> **DATA SHOWN**
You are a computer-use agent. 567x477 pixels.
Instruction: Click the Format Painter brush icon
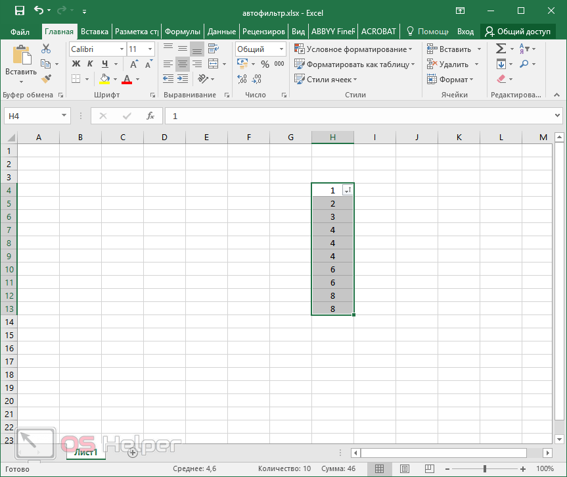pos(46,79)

...

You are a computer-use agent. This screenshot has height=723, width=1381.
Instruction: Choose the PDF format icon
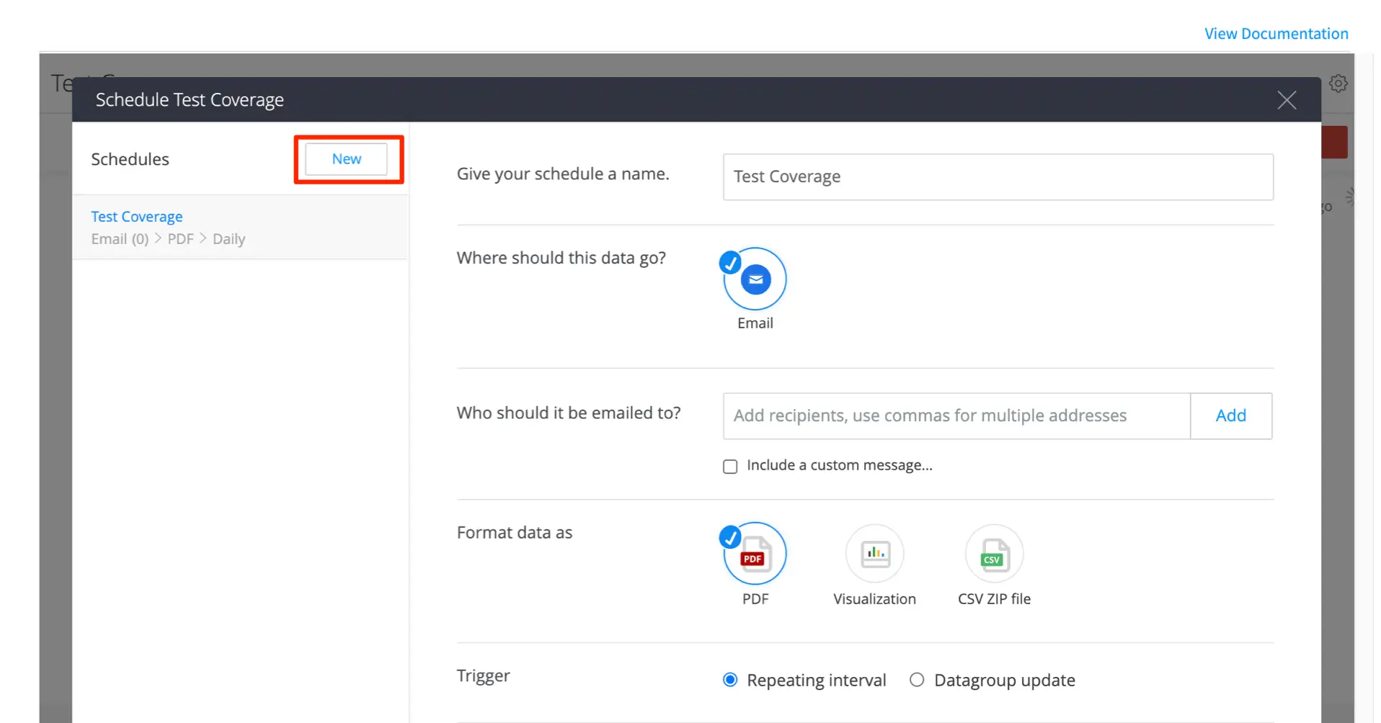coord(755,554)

> **WORK INSTRUCTIONS**
Your answer must be a single number: the count of lines above that hold the word "computer".

> **TASK SOLUTION**
2